Tuesday, January 09, 2007

Frontline

A couple nights back, I caught a rerun of an old Frontline investigation on plea bargaining. The journalists picked three examples of the criminal justice system reaching imperfect results. In two cases, men chose to take a deal when they were most likely factually innocent. In the third, a woman refused to take a deal, to her own detriment.

One of the men was charged with homicide of some sort and ended up being pressured into a deal, so he claimed. One of the key factors in his decision was the presiding judge's representations that the defendant would be released on parole after a certain date. Of course, that date has long since passed and the man remains in prison. The story told by the lay people, including the father of the victim, was that the plea was essentially coerced. Subsequently, the father of the victim investigated on his own and came to the conclusion that the defendant may have assaulted his son, but the defendant did not kill his son.

In another, a man on death row took a deal when he was demonstrably innocent. He had twice been tried for murder and rape, twice the death penalty was imposed, twice the verdicts were set aside. At the third (or fourth?) trial, he was offered a time-served deal, which he took because he was essentially worn down. Subsequently, DNA evidence basically exonerated him, although the prosecutors continue to maintain that the defendant was guilty.

In the third, a woman was convicted of murder and robbery, all based on a very questionable identification. In fact, the warden at her prison asked some NYU law professors to look into her case. Years after her conviction, a Federal court granted habeas relief, and the prosecutors put a deal on the table. Her attorneys understood that the climate at the Federal Court of Appeals in that circuit was not favorable, and strongly urged her to take the deal. They understood that the window was rapidly closing and that this opportunity would not present itself again. Nevertheless, she felt that she could not tell a lie. Sure enough, the Federal Court of Appeals reinstated the conviction.

What I thought was most interesting, was this sense that these cases are examples of the system breaking down. There is this sense, which I believe is naive, that if you just tell the truth, everything will be fine. Often, this is the case. But, you don't have to look very far, perhaps as far as Illinois and their situation on death row. Often, the truth will set you free, but not always. And the thing was, this sense of outrage was coming from law professors and criminal defense lawyers.

I tell my clients that a trial is a risky thing. I tell them that the decision to enter a plea is theirs alone. I tell them that every trial comes down to the particular defendant. If the principle is important, then we should try the case. However, if managing risk is what important to them, then we should take the deal.

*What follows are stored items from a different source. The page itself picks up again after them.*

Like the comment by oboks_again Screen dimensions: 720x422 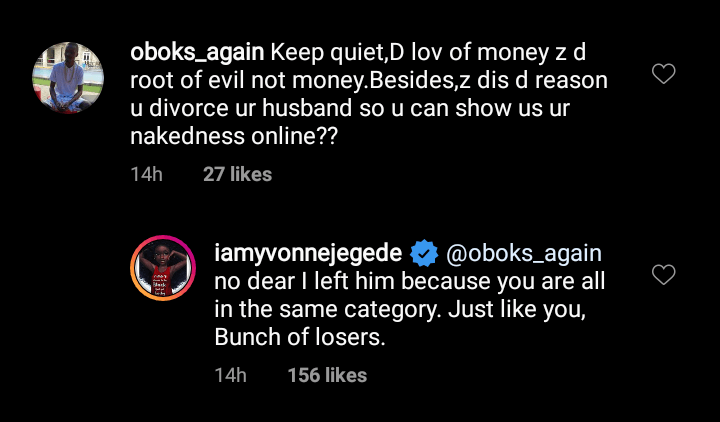tap(664, 74)
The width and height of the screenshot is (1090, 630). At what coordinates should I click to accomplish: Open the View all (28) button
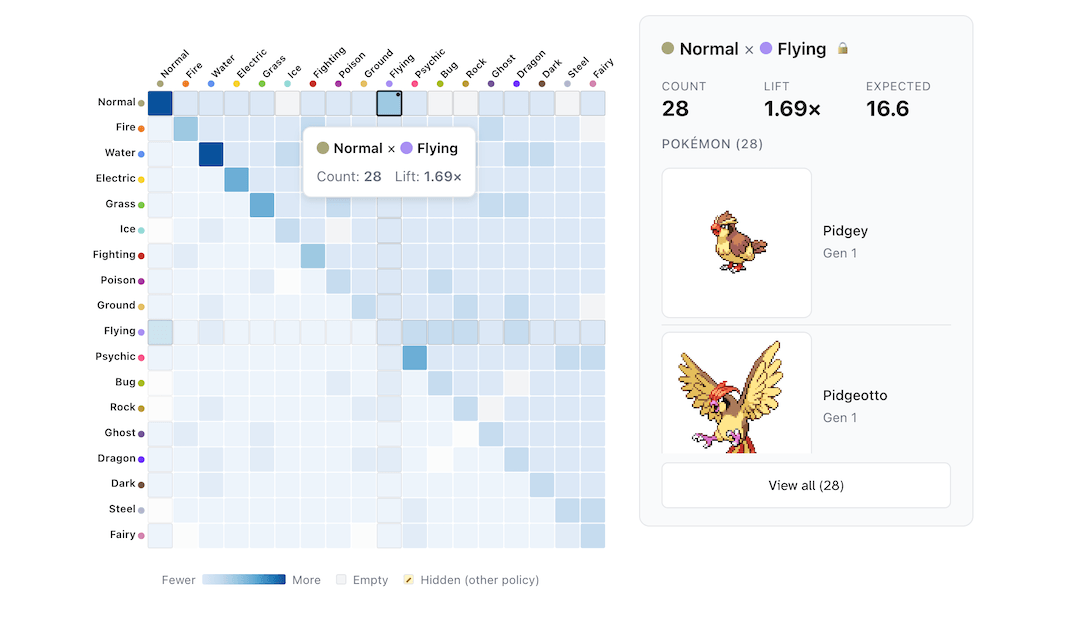pos(806,485)
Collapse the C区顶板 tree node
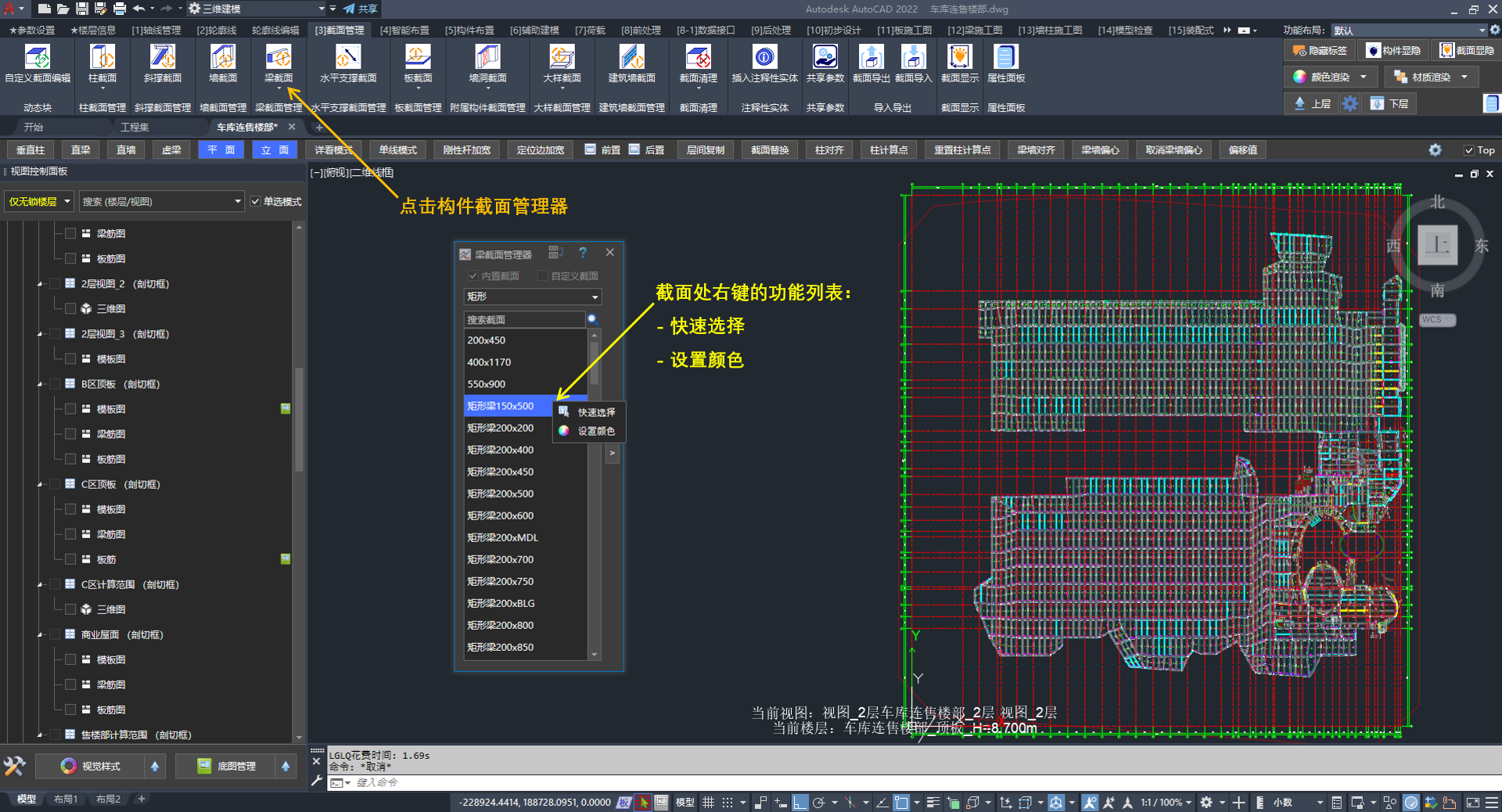 40,485
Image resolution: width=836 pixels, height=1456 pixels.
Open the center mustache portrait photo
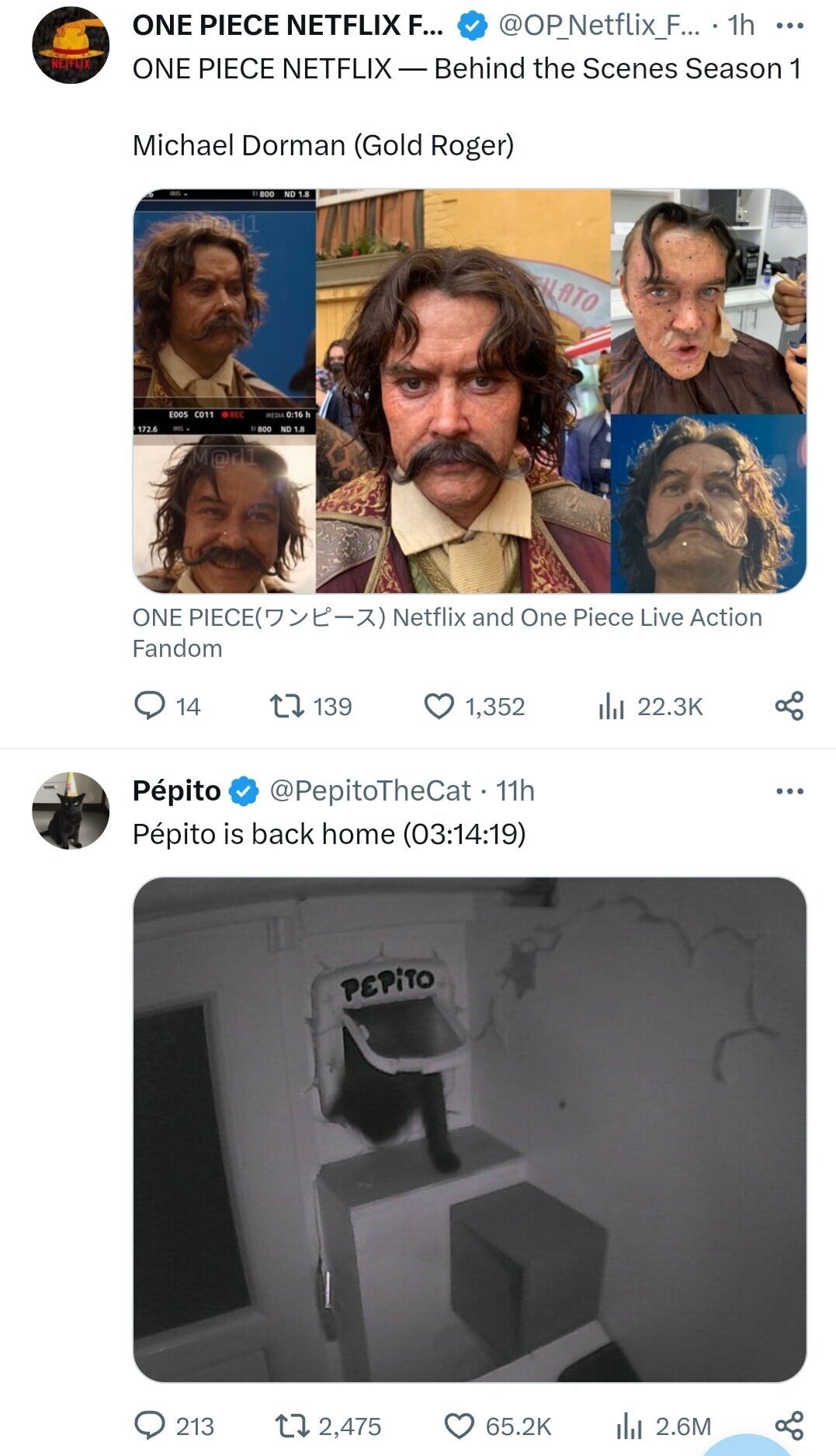[x=463, y=391]

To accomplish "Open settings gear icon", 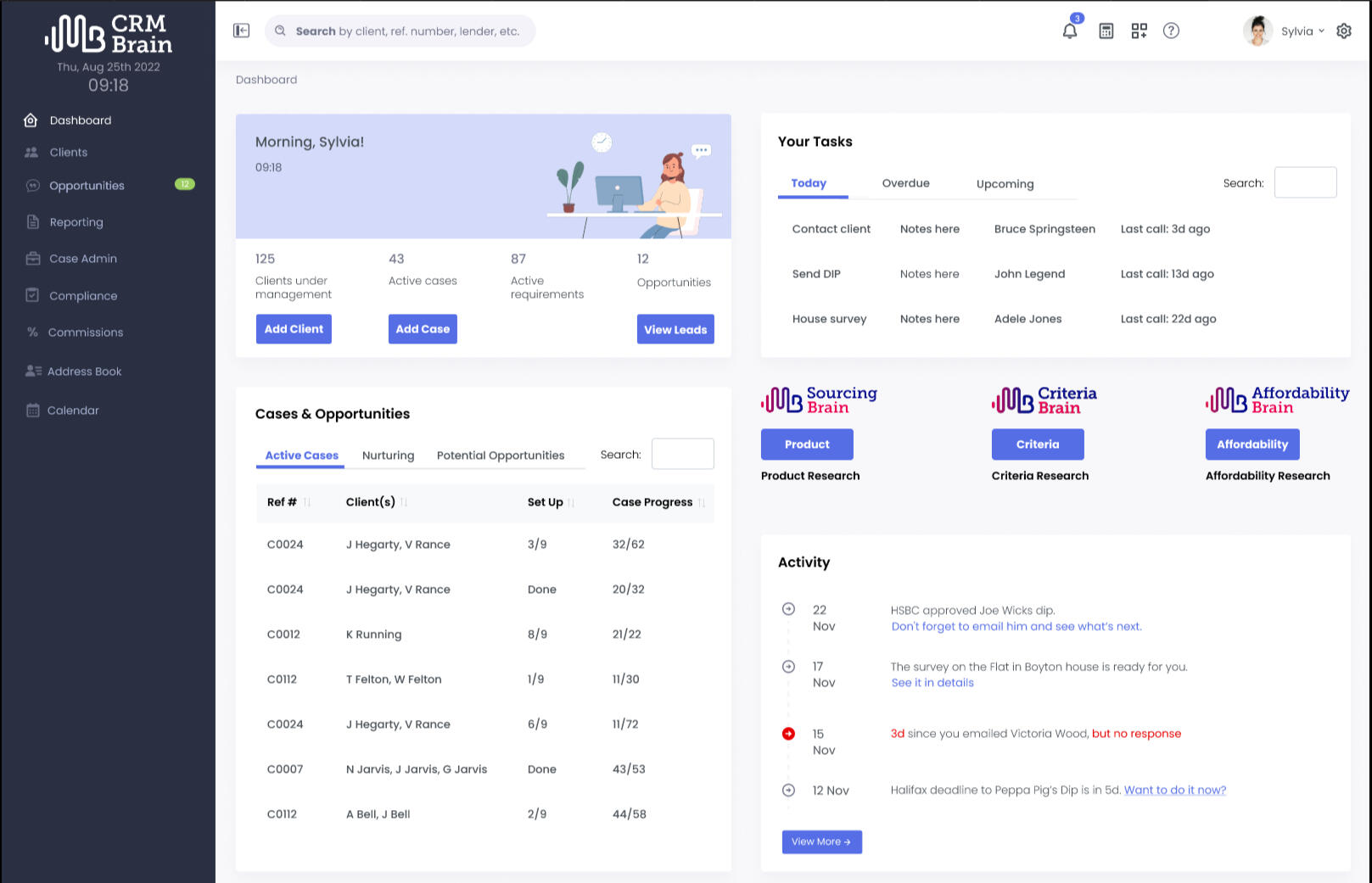I will point(1343,31).
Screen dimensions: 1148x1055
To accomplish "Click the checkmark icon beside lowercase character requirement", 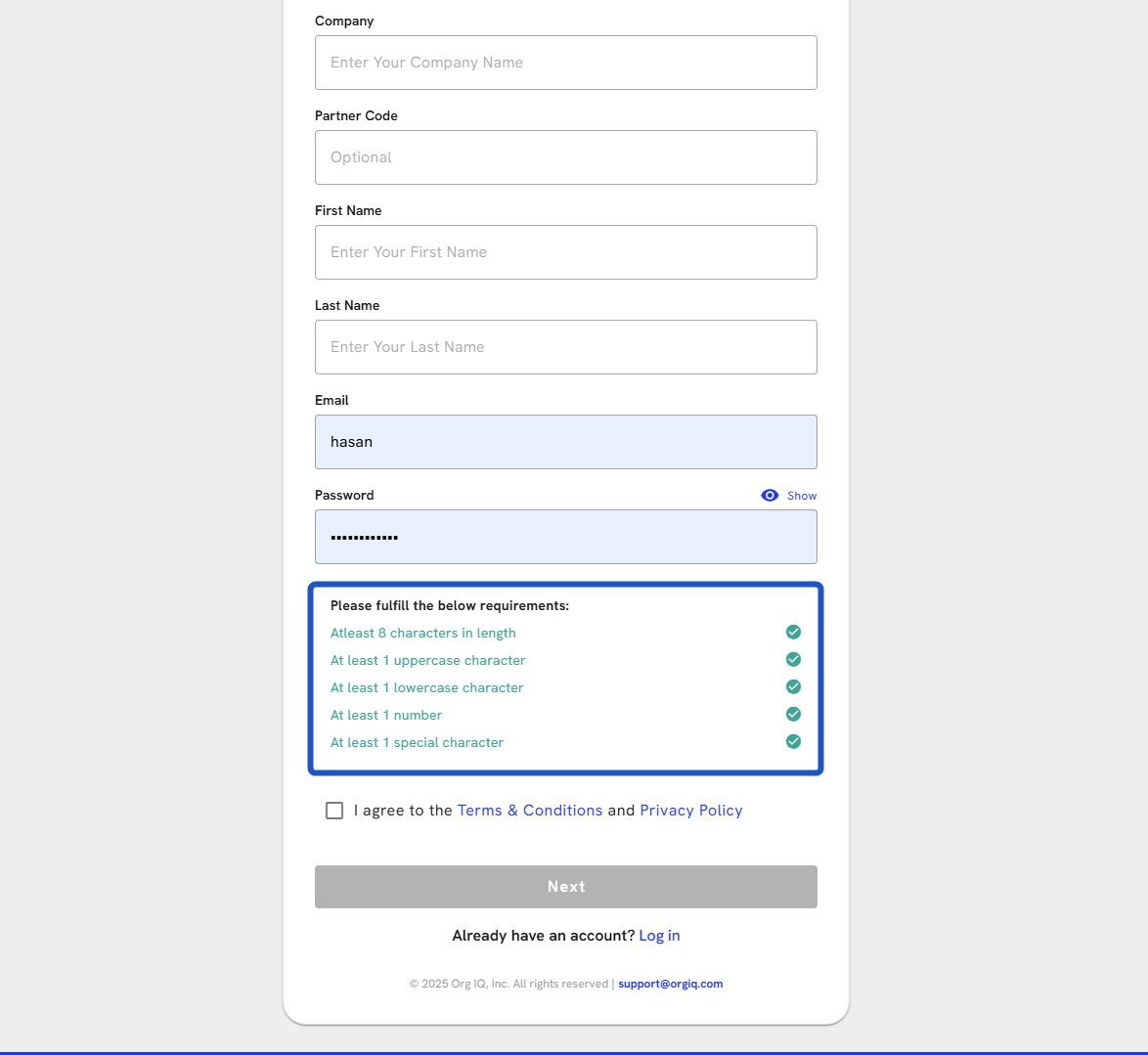I will coord(793,687).
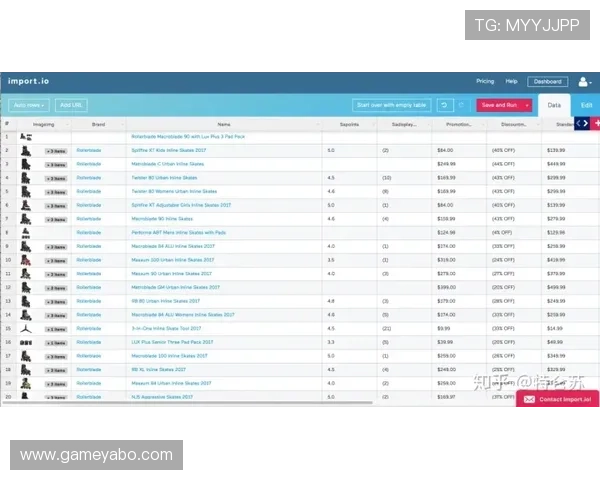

So I found this Frontline investigation somewhat amusing. True, our system is flawed. True, I hope that none of my friends or loved ones ever gets caught up in the criminal justice system. True, sometimes, my clients get screwed. But, I don't know of any better system and I have to conserve my outrage for the most obvious situations. Otherwise, I wouldn't be able to continue doing this.

5 Comments:

Blogger Ruth said...

I've had several awkward conversations with clients along the lines of: "But I didn't do anything, why am I in jail?" "Because you can't make bail and the judge has refused to lower it." "But I didn't do anything!" "I know, but we have to wait until trial before anyone else knows that." "What would happen if I pled guilty?" "The judge would give you probation." "So would I get out of jail then?" "Yes." And on it goes. That's the depressing part. And also why I would rather have guilty clients than innocent ones.

9:09 PM  
Blogger 123txpublicdefender123 said...

And still, people ask the question, "Why would anyone plead guilty to something they didn't do?"

By the way, was that second example the Kerry Max Cook case? It sounds like it--I am pretty familiar with it because it took place very near where I went to high school. For whatever it's worth, there was a ton of prosecutorial and police misconduct in that case, some of which was responsible for at least some of his reversals. The guy got his capital conviction reversed in Texas, of all places, multiple times. That doesn't happen unless there's some major shenanigans going on, and trust me, there was.

3:16 PM  
Blogger swd said...

TXPD -- yep, it was Kerry Cook. I couldn't find anything on the Frontline site about him, which is odd, because I thought his was the most compelling case. However, I image.googled him, and he is the fellow.

I couldn't believe the prosecutor: if the co-defendant's testimony was so biased as to be inadmissible, and the co-defendant is the only evidence linking the defendant to the incident, how can one possibly be so certain that Cook did it??

3:39 PM  
Blogger Rare Todd said...

I wish that all cases were required to go to trial. No deals, no settlements, no BS. With all of the bargains and deals, innocent people now have to decide between the lesser of two punishments, and the guilty parties who have the most money can just buy their way out of jail.

10:56 PM  
Blogger Andy Cowan said...

One suggestion for a better system: one in which unquestionable factual innocence proven by evidence discovered or techniques invented after trial were a per se basis for vacating a conviction (cf federal habeas standard).